The sequence involving the Thetan's encounter with the duck hunters was shot at the Metro-Goldwyn-Mayer Backlot #3.

==Precursors==
- Theodore Sturgeon's short story "Unite and Conquer" (1948), published in Astounding Science Fiction, turns on a similar device, humans uniting against a fake alien threat. Sturgeon used the idea again in "Occam's Scalpel" (1971), published in If (magazine).
- The Jan/Feb 1951 issue of Weird Science (#5), features the comic story, "The Last War on Earth" by Harvey Kurtzman, wherein a scientist creates a fake threat from another world — in this instance a "Martian" bomb is dropped on an American suburb — eventually uniting Earth against Mars. The story has a twist ending typical of many Weird Science stories.
- In Kurt Vonnegut's novel The Sirens of Titan (1959), a fake invasion is carried out to unite Earth and eventually leads to world peace.

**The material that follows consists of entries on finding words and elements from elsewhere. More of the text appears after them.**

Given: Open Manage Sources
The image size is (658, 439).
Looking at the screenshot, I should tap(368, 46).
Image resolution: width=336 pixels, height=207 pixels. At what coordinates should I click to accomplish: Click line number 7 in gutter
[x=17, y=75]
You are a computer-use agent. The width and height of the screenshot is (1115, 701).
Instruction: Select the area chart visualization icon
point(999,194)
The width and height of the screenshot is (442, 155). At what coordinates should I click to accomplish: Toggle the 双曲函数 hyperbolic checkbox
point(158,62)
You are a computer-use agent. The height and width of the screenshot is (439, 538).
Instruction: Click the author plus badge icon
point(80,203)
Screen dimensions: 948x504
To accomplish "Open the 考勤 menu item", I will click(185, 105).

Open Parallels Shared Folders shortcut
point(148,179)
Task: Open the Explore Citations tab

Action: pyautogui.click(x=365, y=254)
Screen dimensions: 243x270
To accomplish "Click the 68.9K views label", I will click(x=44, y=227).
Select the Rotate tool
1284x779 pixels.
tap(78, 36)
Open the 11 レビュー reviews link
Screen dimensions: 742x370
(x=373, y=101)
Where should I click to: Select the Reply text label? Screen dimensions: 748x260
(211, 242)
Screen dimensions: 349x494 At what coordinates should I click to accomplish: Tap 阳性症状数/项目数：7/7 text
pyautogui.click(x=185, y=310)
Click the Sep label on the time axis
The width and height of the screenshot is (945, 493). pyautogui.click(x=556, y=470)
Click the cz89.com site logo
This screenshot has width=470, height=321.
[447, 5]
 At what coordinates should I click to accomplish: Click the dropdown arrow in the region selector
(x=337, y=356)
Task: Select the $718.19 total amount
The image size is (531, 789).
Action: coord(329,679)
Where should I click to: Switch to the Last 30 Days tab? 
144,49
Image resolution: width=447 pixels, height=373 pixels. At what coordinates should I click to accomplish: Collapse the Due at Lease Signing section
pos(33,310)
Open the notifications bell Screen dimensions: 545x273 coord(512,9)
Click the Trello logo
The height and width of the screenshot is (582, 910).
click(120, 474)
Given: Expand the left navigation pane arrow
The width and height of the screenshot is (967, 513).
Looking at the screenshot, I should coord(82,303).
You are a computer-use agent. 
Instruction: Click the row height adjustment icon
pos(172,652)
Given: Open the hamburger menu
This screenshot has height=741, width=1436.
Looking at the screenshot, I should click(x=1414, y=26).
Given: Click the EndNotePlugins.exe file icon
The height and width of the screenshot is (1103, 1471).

- The plot also bears resemblance to the short story “The Delegate from Venus” by Henry Slesar.

==Legacy==
- This episode is similar to the ending of Alan Moore and Dave Gibbons' comic book mini-series, Watchmen (1986–87). According to Moore, while he was writing issue 10, he came across a guide to cult television that featured this episode and was surprised by its similarity to his already planned ending. However, editor Len Wein said that "it simply stole the ending to an episode of The Outer Limits, which Alan fully admitted!" Wein found reusing the episode's ending to be unacceptable, and quit the series when Moore refused to change it. A promotional spot for "The Architects of Fear" is overheard on a television in the comic's penultimate scene. When writing the prequel series Before Watchmen: Ozymandias (2012), Wein specifically referred to this episode as the in-universe source of the idea. While the film adaptation of Watchmen (2009) omits the "space squid", the opening titles of The Outer Limits are shown on a television screen towards the end of the film. In the fifth episode of HBO's Watchmen, a direct reference is made when Adrian Veidt claims that the only weapon that can stave off mankind's extinction is fear, and subsequently claims to be its architect.
- The Showtime series The Outer Limits revisited this episode with "Afterlife" (1996), using a more alien approach to the main character, played this time by Clancy Brown. The ending in this case has the aliens coming to retrieve their new "brother" (which makes it slightly more akin to "The Chameleon" episode.
- Filmmaker Kevin Smith has stated that, before offering him the chance to write Superman Lives in 1996, Warner Bros. offered him two projects: A remake of "The Architects of Fear" and Beetlejuice Goes Hawaiian.
- In 2011, Nobel prize-winning economist Paul Krugman mentioned the episode when he said that building a defense against a fictional alien invasion could speed recovery from the late-2000s recession; however, he misattributed the episode to The Twilight Zone.